Extracted records =
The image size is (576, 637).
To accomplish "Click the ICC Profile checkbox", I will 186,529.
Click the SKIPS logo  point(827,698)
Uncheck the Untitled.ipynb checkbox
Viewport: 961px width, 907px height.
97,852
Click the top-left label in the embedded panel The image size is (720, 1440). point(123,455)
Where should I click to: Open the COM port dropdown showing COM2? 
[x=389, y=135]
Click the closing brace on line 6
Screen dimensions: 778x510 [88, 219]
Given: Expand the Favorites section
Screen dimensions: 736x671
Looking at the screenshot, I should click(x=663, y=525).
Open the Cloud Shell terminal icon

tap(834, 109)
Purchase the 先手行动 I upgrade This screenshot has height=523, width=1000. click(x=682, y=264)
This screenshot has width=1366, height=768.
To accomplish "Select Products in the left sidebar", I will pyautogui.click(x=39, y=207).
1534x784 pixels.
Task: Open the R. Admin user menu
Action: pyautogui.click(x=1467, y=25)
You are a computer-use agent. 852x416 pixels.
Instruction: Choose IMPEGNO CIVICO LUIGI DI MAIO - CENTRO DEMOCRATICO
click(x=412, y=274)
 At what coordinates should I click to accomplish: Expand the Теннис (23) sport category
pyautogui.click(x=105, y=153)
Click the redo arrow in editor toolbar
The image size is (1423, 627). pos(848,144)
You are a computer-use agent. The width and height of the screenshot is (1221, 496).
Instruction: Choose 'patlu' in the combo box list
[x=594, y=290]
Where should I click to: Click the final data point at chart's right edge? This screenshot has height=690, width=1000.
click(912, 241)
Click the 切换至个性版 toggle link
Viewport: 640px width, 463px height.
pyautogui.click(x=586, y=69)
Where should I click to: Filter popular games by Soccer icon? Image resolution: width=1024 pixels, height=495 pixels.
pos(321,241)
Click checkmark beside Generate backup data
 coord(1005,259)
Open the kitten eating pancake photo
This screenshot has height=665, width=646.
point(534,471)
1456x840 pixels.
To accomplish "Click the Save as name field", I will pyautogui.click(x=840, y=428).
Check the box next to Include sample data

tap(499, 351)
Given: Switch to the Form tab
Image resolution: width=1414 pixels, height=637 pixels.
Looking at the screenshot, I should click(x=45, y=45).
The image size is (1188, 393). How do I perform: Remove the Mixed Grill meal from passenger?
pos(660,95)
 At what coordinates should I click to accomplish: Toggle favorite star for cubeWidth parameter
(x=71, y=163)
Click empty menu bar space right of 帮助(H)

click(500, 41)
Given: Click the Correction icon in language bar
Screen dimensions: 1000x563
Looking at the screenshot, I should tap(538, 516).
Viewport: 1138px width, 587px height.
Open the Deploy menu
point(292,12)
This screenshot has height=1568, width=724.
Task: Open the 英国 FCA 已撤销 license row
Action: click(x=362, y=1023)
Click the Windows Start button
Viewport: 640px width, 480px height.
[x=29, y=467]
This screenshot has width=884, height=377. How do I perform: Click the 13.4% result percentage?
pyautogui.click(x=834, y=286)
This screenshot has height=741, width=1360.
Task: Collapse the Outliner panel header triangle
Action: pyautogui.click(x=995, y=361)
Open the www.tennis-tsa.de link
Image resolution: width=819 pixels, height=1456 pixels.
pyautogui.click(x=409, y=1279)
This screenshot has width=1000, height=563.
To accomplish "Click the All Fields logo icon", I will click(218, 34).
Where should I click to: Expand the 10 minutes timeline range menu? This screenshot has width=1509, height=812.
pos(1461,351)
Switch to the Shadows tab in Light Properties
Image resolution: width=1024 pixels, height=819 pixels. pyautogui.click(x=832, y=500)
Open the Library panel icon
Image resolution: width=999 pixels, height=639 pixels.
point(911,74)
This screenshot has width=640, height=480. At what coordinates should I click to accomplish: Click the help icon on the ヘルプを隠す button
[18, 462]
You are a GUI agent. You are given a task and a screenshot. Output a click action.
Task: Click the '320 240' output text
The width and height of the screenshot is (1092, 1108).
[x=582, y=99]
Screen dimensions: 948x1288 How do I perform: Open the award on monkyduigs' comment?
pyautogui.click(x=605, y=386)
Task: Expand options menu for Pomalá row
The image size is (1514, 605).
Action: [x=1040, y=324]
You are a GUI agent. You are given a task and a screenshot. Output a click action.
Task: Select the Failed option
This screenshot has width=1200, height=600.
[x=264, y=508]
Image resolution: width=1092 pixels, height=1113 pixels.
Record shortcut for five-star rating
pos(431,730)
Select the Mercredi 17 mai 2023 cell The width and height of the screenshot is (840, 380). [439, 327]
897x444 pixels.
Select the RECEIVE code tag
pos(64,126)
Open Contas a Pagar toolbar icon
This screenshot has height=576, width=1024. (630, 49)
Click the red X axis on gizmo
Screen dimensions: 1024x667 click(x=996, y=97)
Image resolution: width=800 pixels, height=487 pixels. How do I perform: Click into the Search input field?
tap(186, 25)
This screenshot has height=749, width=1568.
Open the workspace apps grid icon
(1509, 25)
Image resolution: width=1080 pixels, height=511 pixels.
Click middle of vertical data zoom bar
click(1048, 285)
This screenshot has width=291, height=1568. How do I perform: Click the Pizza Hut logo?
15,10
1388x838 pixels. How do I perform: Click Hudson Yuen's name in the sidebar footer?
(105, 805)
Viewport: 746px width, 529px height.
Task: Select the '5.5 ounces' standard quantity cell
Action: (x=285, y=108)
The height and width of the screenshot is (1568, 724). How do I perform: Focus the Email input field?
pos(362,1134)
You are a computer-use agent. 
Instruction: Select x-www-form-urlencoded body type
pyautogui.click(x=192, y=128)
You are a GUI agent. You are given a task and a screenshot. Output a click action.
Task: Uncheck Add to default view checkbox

Problem to work on =
Reproduce all the data word for word.

Result below =
The image size is (576, 637).
To accomplish "Click the ICC Profile checkbox", I will 186,529.
Click the SKIPS logo  point(827,698)
Uncheck the Untitled.ipynb checkbox
Viewport: 961px width, 907px height.
97,852
Click the top-left label in the embedded panel The image size is (720, 1440). point(123,455)
Where should I click to: Open the COM port dropdown showing COM2? 
[x=389, y=135]
Click the closing brace on line 6
Screen dimensions: 778x510 [88, 219]
Given: Expand the Favorites section
Screen dimensions: 736x671
Looking at the screenshot, I should click(x=663, y=525).
Open the Cloud Shell terminal icon

tap(834, 109)
Purchase the 先手行动 I upgrade This screenshot has height=523, width=1000. click(x=682, y=264)
This screenshot has width=1366, height=768.
To accomplish "Select Products in the left sidebar", I will pyautogui.click(x=39, y=207).
1534x784 pixels.
Task: Open the R. Admin user menu
Action: pyautogui.click(x=1467, y=25)
You are a computer-use agent. 852x416 pixels.
Instruction: Choose IMPEGNO CIVICO LUIGI DI MAIO - CENTRO DEMOCRATICO
click(x=412, y=274)
 At what coordinates should I click to accomplish: Expand the Теннис (23) sport category
pyautogui.click(x=105, y=153)
Click the redo arrow in editor toolbar
The image size is (1423, 627). pos(848,144)
You are a computer-use agent. The width and height of the screenshot is (1221, 496).
Instruction: Choose 'patlu' in the combo box list
[x=594, y=290]
Where should I click to: Click the final data point at chart's right edge? This screenshot has height=690, width=1000.
click(912, 241)
Click the 切换至个性版 toggle link
Viewport: 640px width, 463px height.
pyautogui.click(x=586, y=69)
Where should I click to: Filter popular games by Soccer icon? Image resolution: width=1024 pixels, height=495 pixels.
pos(321,241)
Click checkmark beside Generate backup data
 coord(1005,259)
Open the kitten eating pancake photo
This screenshot has height=665, width=646.
point(534,471)
1456x840 pixels.
To accomplish "Click the Save as name field", I will pyautogui.click(x=840, y=428).
Check the box next to Include sample data

tap(499, 351)
Given: Switch to the Form tab
Image resolution: width=1414 pixels, height=637 pixels.
Looking at the screenshot, I should click(x=45, y=45).
The image size is (1188, 393). How do I perform: Remove the Mixed Grill meal from passenger?
pos(660,95)
 At what coordinates should I click to accomplish: Toggle favorite star for cubeWidth parameter
(x=71, y=163)
Click empty menu bar space right of 帮助(H)

click(500, 41)
Given: Click the Correction icon in language bar
Screen dimensions: 1000x563
Looking at the screenshot, I should tap(538, 516).
Viewport: 1138px width, 587px height.
Open the Deploy menu
point(292,12)
This screenshot has height=1568, width=724.
Task: Open the 英国 FCA 已撤销 license row
Action: click(x=362, y=1023)
Click the Windows Start button
Viewport: 640px width, 480px height.
[x=29, y=467]
This screenshot has width=884, height=377. How do I perform: Click the 13.4% result percentage?
pyautogui.click(x=834, y=286)
This screenshot has height=741, width=1360.
Task: Collapse the Outliner panel header triangle
Action: pyautogui.click(x=995, y=361)
Open the www.tennis-tsa.de link
Image resolution: width=819 pixels, height=1456 pixels.
pyautogui.click(x=409, y=1279)
This screenshot has width=1000, height=563.
To accomplish "Click the All Fields logo icon", I will click(218, 34).
Where should I click to: Expand the 10 minutes timeline range menu? This screenshot has width=1509, height=812.
pos(1461,351)
Switch to the Shadows tab in Light Properties
Image resolution: width=1024 pixels, height=819 pixels. pyautogui.click(x=832, y=500)
Open the Library panel icon
Image resolution: width=999 pixels, height=639 pixels.
point(911,74)
This screenshot has width=640, height=480. At what coordinates should I click to accomplish: Click the help icon on the ヘルプを隠す button
[18, 462]
You are a GUI agent. You are given a task and a screenshot. Output a click action.
Task: Click the '320 240' output text
The width and height of the screenshot is (1092, 1108).
[x=582, y=99]
Screen dimensions: 948x1288 How do I perform: Open the award on monkyduigs' comment?
pyautogui.click(x=605, y=386)
Task: Expand options menu for Pomalá row
The image size is (1514, 605).
Action: [x=1040, y=324]
You are a GUI agent. You are given a task and a screenshot. Output a click action.
Task: Select the Failed option
This screenshot has width=1200, height=600.
[x=264, y=508]
Image resolution: width=1092 pixels, height=1113 pixels.
Record shortcut for five-star rating
pos(431,730)
Select the Mercredi 17 mai 2023 cell The width and height of the screenshot is (840, 380). [439, 327]
897x444 pixels.
Select the RECEIVE code tag
pos(64,126)
Open Contas a Pagar toolbar icon
This screenshot has height=576, width=1024. (630, 49)
Click the red X axis on gizmo
Screen dimensions: 1024x667 click(x=996, y=97)
Image resolution: width=800 pixels, height=487 pixels. How do I perform: Click into the Search input field?
tap(186, 25)
This screenshot has height=749, width=1568.
Open the workspace apps grid icon
(1509, 25)
Image resolution: width=1080 pixels, height=511 pixels.
Click middle of vertical data zoom bar
click(1048, 285)
This screenshot has width=291, height=1568. How do I perform: Click the Pizza Hut logo?
15,10
1388x838 pixels. How do I perform: Click Hudson Yuen's name in the sidebar footer?
(105, 805)
Viewport: 746px width, 529px height.
Task: Select the '5.5 ounces' standard quantity cell
Action: (x=285, y=108)
The height and width of the screenshot is (1568, 724). How do I perform: Focus the Email input field?
pos(362,1134)
You are a computer-use agent. 
Instruction: Select x-www-form-urlencoded body type
pyautogui.click(x=192, y=128)
You are a GUI agent. You are given a task and a screenshot. Output a click action.
Task: Uncheck Add to default view checkbox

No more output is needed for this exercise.